------ SOURCE PASSAGE ------
Unsupervised Learning: train to find previously unknown patterns in data set without pre-existing labels. To common methods are clustering and principal component analysis (also known as dimensionality reduction).
Reinforcement Learning: train software agents to take actions in an environment in order to maximize some notion of cumulative reward. Its applications are in robotics, games, skill learning and adaptation.
Let’s learn a bit more about the three most common techniques: regression, classification, and clustering.
Regression is a supervised learning technique to estimate the value of a dependent variable from one or more independent variables. A classical example is to estimate the value of a house, given the size of the house, location, number of bedrooms, number of bathrooms, etc.
It is like fitting a curve over the given points such that the difference between the estimated value and the actual value is minimized over a large sample data set. In the estimator function, Y = f(X), Y is called outcome, and X is called feature vector.
Classification is a supervised learning technique to identify class/group from the characteristics of an object. An example is to identify whether the vehicle in a given photo is of a car, or a truck, or a motorcycle.
It like drawing lines to divide a region into a number of regions (3 in this case, representing car, truck, motorcycle) such that the number of objects not falling in their region is minimum. In the classification function, Y = f(X), Y is called labels (and is a finite set, like an enum in programs), and X is called feature vector.
Clustering is an unsupervised learning technique to group objects into clusters of similar objects. In other words, objects in a cluster are more similar to each other than those in other clusters, as per given similarity criteria. An example is to cluster similar news articles based on topics.
------ DATASET CONTENT ------
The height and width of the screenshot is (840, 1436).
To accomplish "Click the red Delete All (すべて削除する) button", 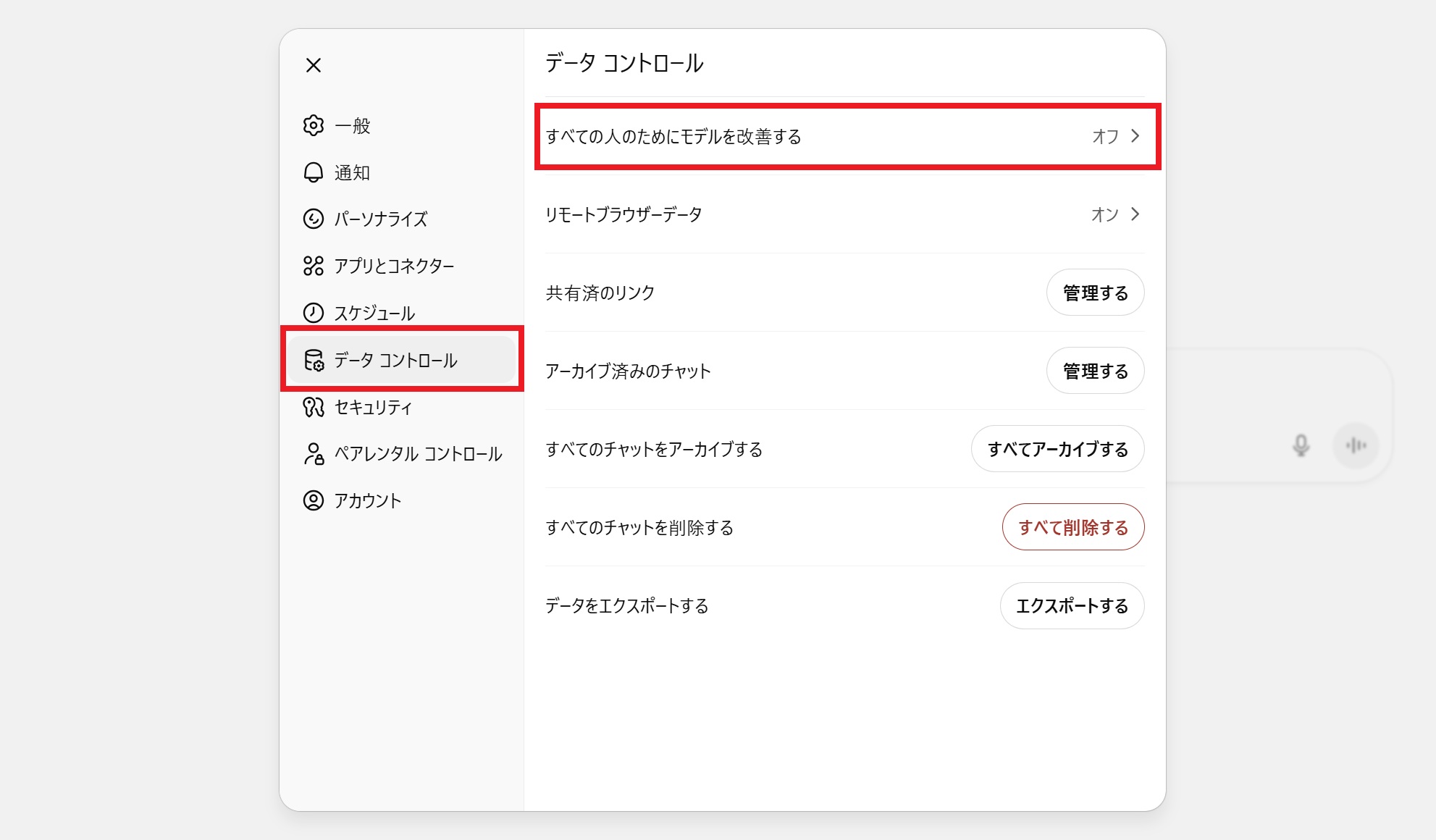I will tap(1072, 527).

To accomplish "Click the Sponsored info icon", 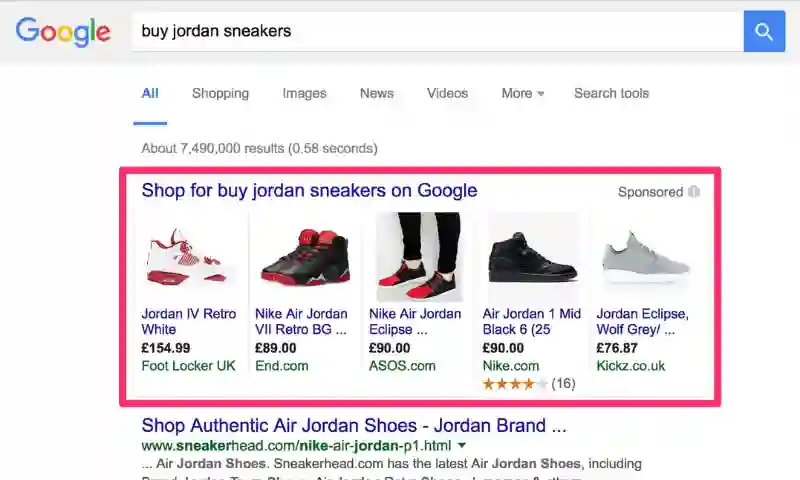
------
**OBJECTIVE:**
From the machine learning passage above, pull out everything from "Unsupervised Learning: train" down to "learning and adaptation.", word for word.

**RESULT BELOW:**
Unsupervised Learning: train to find previously unknown patterns in data set without pre-existing labels. To common methods are clustering and principal component analysis (also known as dimensionality reduction).
Reinforcement Learning: train software agents to take actions in an environment in order to maximize some notion of cumulative reward. Its applications are in robotics, games, skill learning and adaptation.